Heute kann keineswegs davon ausgegangen werden, dass Lehrerinnen und Lehrer immer verbeamtet werden. Es reichen gesundheitliche Risiken, die der Amtsarzt bisweilen großzügig als Risiko auslegt. Diese Angestellten arbeiten mit weniger beruflicher und finanzieller Sicherheit, ohne Pension, und bilden bundesweit bis zu einem Drittel der Lehrerschaft. Blickt man in die Schulen, so sieht man aber auch, dass eigentlich viel mehr Lehrerinnen und Lehrer daran interessiert sind, zu begeistern, sich mit Herzblut einzubringen anstatt ständig auf die Uhr zu gucken und den Schulschluss herbeizusehnen. Im Gegenteil, manche schalten kaum ab, was man an den E‑Mails noch nach 2.00 Uhr morgens sehen kann, wenn einer Kollegin noch ein tolles Symbol für die Klassenregeln eingefallen ist.
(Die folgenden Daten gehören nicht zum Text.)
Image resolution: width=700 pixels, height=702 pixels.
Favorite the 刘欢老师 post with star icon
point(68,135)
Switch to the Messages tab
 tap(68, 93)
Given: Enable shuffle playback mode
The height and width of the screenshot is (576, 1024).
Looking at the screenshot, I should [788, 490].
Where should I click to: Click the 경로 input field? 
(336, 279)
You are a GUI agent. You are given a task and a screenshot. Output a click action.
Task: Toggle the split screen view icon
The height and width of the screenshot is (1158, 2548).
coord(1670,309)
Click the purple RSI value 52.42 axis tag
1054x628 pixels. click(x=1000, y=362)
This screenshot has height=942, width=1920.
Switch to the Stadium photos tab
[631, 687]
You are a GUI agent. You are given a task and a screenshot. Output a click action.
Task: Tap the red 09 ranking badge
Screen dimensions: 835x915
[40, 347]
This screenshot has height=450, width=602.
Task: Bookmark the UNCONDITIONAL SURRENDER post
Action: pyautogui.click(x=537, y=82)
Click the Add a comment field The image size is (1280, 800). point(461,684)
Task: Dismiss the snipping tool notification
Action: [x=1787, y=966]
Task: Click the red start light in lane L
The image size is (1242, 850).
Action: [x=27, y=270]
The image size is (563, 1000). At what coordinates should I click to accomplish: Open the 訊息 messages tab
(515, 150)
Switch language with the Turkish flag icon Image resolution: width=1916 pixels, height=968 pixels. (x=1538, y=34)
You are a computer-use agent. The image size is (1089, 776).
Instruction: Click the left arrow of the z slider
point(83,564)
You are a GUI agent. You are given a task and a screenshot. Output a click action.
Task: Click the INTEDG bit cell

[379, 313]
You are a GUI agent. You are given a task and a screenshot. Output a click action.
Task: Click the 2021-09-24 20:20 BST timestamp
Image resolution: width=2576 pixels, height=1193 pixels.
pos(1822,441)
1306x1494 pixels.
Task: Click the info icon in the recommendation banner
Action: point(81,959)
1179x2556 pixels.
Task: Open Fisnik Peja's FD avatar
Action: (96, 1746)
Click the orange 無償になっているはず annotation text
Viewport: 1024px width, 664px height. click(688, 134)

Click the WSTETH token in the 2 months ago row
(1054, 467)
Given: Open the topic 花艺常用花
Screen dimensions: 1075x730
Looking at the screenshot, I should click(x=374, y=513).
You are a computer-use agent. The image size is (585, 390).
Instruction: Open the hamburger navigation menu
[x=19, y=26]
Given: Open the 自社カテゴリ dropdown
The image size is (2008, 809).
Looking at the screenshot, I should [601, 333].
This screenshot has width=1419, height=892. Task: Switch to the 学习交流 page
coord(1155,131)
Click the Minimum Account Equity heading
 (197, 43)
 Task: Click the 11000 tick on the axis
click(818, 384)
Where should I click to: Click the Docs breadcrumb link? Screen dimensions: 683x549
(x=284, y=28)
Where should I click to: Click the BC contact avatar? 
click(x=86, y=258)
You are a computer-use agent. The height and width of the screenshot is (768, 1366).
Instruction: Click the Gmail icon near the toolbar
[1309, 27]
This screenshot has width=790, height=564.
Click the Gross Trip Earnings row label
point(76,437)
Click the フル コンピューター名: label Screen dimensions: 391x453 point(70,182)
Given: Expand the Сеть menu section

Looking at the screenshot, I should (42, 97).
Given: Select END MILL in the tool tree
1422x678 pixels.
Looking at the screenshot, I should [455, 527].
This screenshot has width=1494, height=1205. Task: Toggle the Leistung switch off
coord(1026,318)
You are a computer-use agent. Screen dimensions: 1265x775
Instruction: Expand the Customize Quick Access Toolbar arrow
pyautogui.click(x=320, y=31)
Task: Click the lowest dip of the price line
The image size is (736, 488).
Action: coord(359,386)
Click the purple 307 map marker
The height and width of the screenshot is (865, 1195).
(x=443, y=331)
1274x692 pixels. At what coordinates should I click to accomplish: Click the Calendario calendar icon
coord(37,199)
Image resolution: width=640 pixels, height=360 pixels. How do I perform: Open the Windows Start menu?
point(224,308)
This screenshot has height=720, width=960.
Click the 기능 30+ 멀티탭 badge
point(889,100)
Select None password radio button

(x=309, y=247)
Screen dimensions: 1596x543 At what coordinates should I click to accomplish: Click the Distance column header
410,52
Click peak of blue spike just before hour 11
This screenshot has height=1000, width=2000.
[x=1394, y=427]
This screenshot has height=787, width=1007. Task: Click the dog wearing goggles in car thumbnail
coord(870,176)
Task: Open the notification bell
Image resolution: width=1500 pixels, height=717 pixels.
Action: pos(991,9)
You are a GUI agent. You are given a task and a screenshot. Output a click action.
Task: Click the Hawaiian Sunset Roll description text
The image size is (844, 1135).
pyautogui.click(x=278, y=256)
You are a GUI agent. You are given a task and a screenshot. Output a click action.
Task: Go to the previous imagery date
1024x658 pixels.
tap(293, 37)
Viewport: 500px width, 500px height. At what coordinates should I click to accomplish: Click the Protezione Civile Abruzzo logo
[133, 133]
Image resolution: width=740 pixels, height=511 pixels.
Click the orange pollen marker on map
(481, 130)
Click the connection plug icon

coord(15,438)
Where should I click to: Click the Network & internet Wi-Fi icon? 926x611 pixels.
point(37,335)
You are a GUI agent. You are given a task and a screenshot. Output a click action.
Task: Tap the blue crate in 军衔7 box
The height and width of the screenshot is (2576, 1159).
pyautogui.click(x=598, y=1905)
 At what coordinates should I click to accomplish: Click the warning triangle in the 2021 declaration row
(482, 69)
Derart engagierte Kollegen sollten eher gebremst als durch Vorurteile herausgefordert werden, denn die Lehrkraft mit Burnout ist leider nicht nur ein Klischee. Zugegeben, der morgens recht habende Lehrer zeichnet sich auch oft als nachmittags rechthaberischer Charakter aus. Da er dort durch Vor- und Nachbereitung, Konferenzen und Elterngespräche ebenfalls arbeitet und problemlos auf 50+ Stunden Arbeitszeit pro Woche kommen kann, hat er dazu aber nicht immer Zeit. Im Unterricht selbst habe ich die Lehrerinnen und Lehrer dabei als immer mehr demokratisch, diskussionsbereit und so dabei kaum rechthaberisch kennengelernt. Selbst der altbekannte Rotstift weicht immer mehr freundlicheren Farben. Auch Ferien werden für die Arbeit genutzt, denn es handelt sich um unterrichtsfreie, nicht jedoch um komplett freie Zeit. Präsenztage, Korrekturen und Vorbereitung sind auch hier oft vorhanden und verhindern, im Hinterkopf abzuschalten.

Wahre Klischees?

Ein Klischee lässt sich jedoch, zumindest bei mir, vollends bestätigen. Selten komme ich ohne Kreide an der Kleidung aus dem Klassenraum und es ist eigentlich noch schlimmer: Ich kriege diese unangenehme Substanz einfach nicht mehr raus gewaschen und komme meist schon mit Kreideflecken auf dem Karohemd in den Unterricht hinein. War nicht einmal die Rede von Smartboards?
Wie geht es euch als Lehrerinnen und Lehrer mit solchen Vorurteilen? Lasst ihr euch davon provozieren oder geht ihr gelassen damit um?